İslâmiyet’i toplu olarak kabul eden ilk Türklerin Karahanlılar olduğu yaygın bir kanaattir. Hakîkatte ise başlangıcı gerçekleştirme şerefi İdil Boylarında yaşayan Bulgar Türklerine aittir. Bu bilgiye, Ord. Prof. Dr. Zeki Velidî Togan’ın (Rus Çarlığı yönetimindeki Başkurdistan’ın Sterlitamak şehri, 1890 – İstanbul, 1970), ilim dünyasına duyurduğu İbn Fazlan risâlesi ile ulaşıyoruz. 

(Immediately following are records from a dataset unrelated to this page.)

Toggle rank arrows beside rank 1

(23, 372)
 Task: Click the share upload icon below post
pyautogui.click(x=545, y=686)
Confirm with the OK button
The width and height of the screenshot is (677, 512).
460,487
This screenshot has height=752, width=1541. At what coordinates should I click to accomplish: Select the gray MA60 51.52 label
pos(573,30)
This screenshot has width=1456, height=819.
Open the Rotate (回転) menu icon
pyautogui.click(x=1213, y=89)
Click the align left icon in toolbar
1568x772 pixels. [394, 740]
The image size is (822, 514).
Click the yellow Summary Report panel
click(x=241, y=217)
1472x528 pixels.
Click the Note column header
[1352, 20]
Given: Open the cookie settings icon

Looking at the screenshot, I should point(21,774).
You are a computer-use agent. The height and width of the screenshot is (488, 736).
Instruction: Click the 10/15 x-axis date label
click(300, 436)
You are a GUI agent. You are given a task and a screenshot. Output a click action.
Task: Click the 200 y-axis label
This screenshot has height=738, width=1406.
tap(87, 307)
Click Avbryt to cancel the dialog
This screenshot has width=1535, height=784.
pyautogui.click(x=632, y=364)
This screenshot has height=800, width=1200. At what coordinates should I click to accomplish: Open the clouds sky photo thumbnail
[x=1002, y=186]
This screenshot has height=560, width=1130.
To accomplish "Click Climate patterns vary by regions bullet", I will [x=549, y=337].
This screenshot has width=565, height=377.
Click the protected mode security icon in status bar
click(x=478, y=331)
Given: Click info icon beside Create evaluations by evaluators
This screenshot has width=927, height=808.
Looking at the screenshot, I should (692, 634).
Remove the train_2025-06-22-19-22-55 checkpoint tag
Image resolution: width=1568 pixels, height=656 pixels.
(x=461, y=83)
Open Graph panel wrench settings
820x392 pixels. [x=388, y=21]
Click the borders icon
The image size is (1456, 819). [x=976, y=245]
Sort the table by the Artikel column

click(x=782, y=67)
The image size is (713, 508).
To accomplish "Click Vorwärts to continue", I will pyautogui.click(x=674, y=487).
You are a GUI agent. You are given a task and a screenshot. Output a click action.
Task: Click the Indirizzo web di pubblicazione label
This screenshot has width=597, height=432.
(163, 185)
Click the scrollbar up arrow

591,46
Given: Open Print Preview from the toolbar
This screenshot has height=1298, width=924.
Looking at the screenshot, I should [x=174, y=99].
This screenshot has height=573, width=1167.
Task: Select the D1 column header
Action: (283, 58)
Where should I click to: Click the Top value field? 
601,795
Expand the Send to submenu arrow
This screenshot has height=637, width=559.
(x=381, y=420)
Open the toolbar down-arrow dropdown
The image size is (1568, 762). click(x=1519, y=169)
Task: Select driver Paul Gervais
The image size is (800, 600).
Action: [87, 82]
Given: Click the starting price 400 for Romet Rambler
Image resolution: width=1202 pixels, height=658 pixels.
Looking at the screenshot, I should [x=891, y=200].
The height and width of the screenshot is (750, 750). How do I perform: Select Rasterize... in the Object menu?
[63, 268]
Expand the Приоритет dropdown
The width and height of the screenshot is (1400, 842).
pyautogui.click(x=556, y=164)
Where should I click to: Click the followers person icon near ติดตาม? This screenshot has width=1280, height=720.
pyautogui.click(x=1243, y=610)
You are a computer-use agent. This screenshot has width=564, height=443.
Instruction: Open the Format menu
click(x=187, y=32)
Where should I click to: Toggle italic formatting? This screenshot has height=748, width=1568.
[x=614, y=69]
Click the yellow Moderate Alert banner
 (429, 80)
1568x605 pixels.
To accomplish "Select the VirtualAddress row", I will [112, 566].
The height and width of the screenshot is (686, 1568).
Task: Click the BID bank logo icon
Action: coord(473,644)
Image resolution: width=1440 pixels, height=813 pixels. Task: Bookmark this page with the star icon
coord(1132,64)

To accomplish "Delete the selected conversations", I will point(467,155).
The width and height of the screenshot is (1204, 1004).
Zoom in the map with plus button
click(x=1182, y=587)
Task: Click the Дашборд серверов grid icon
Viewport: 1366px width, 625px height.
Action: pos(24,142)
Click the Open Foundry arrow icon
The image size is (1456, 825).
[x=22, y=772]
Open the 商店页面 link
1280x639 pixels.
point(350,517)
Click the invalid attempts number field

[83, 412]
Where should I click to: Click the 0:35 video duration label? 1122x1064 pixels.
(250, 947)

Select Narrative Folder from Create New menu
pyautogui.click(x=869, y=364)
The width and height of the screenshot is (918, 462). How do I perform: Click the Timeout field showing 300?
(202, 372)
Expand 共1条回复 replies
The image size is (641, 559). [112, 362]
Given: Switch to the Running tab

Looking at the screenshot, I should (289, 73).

Bâzı kaynaklarda ‘İbn Fadlan’ olarak anılan İbn Fazlan, Abbasi Halifesi Muktedir Billah’ın İdil Bulgarları Hükümdârı’na gönderdiği heyette bulunuyordu. Kaynaklarda belirtildiğine göre Hükümdar Almış (veya Almus Han), Müslümanlığı kabul etmiş olan halkı için Halifeden İslam’ı öğretecek din adamları ile câmi ve kale inşa edecek mimarlar istemişti. Heyet bu maksatla gönderilmişti. İbn Fazlan heyet başkanı olmadığı halde halifenin mektubu ile 4000 dinarlık maddî yardım ve hediyelerini hükümdara bizzat verip gerekli açıklamaları yapmakla vazifelendirilmişti. İlim sâhibi bir insan olduğu anlaşılan İbn Fazlan, seyahat sırasında öğrendiklerini yazdı. Yazdığı risâle, 1923 yılında, günümüzde İran sınırları içerisinde bulunan Horasan Eyâleti’nin başşehri Meşhed’de Prof. Togan tarafından bulunup ilim âlemine kazandırıldı.  Risâle, Doğu Avrupa’nın târih, kültür ve coğrafyasının araştırılmasında çok mühim bir yere sâhiptir. İdil ve Tuna nehirleri arasındaki sahâlarda bulunan 10. ve 11. yüzyıllara tarihlenen mezarların Peçenek ve Oğuz Türklerine ait olduğunu bu risâleden öğreniyoruz. 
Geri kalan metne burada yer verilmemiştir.